··· Data to process ···
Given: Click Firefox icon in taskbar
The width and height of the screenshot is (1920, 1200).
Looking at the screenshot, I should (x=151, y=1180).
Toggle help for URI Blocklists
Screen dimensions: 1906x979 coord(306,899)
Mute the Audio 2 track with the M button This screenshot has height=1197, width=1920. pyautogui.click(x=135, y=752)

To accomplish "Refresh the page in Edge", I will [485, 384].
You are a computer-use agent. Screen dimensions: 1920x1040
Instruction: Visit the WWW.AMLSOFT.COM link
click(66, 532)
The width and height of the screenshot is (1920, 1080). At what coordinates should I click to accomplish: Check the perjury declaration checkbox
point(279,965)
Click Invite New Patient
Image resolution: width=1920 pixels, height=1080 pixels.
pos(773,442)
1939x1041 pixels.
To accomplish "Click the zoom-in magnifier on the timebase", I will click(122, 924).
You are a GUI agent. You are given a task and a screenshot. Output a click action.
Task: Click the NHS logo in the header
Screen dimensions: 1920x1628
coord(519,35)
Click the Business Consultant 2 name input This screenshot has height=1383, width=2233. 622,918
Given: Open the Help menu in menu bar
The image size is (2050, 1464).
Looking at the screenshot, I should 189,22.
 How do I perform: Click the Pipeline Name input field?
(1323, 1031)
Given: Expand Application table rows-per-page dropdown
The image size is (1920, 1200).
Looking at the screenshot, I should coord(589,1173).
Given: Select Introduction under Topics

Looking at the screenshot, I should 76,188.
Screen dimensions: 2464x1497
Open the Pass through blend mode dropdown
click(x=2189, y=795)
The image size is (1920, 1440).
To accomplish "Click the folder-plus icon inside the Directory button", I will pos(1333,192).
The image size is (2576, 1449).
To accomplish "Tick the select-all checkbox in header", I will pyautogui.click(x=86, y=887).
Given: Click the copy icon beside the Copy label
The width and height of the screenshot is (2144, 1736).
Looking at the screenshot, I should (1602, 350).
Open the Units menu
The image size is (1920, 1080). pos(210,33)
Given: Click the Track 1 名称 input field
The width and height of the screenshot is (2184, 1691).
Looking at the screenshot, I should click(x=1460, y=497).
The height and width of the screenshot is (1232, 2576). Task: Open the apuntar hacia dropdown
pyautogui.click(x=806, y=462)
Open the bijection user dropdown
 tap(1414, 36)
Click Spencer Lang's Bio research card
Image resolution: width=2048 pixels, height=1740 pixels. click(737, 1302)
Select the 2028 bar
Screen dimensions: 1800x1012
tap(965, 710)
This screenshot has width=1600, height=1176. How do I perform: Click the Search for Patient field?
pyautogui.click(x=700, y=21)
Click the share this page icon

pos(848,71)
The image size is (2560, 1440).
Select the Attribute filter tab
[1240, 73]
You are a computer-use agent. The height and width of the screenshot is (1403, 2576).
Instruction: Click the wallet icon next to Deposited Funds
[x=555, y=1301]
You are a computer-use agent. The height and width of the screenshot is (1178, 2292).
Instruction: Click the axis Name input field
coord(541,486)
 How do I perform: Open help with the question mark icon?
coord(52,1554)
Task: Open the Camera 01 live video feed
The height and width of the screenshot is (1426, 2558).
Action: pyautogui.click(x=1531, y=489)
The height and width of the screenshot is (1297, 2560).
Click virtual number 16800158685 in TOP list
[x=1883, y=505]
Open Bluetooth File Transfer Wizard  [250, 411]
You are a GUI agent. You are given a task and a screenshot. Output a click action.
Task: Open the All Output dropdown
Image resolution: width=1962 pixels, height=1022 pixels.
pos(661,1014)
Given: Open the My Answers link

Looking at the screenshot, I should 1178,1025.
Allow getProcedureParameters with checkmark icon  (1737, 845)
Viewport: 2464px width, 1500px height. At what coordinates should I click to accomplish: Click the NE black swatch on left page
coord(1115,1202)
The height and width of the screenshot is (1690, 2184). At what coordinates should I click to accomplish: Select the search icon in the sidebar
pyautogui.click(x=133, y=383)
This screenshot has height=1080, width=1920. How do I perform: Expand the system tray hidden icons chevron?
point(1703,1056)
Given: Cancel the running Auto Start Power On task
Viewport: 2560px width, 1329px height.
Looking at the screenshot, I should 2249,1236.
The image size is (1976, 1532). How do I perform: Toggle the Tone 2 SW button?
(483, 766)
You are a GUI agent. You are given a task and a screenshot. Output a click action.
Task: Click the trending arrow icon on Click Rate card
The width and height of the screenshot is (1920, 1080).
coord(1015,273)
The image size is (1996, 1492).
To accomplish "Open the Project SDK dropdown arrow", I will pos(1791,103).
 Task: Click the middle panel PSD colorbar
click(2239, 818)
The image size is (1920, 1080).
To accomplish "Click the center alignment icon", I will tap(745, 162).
···
## Directions for this task
Where a line of the records has the string "computer", return that line.

## Answer below
You are a computer-use agent. Screen dimensions: 1920x1040
You are a computer-use agent. The height and width of the screenshot is (1403, 2576).
You are a computer-use agent. The height and width of the screenshot is (1178, 2292).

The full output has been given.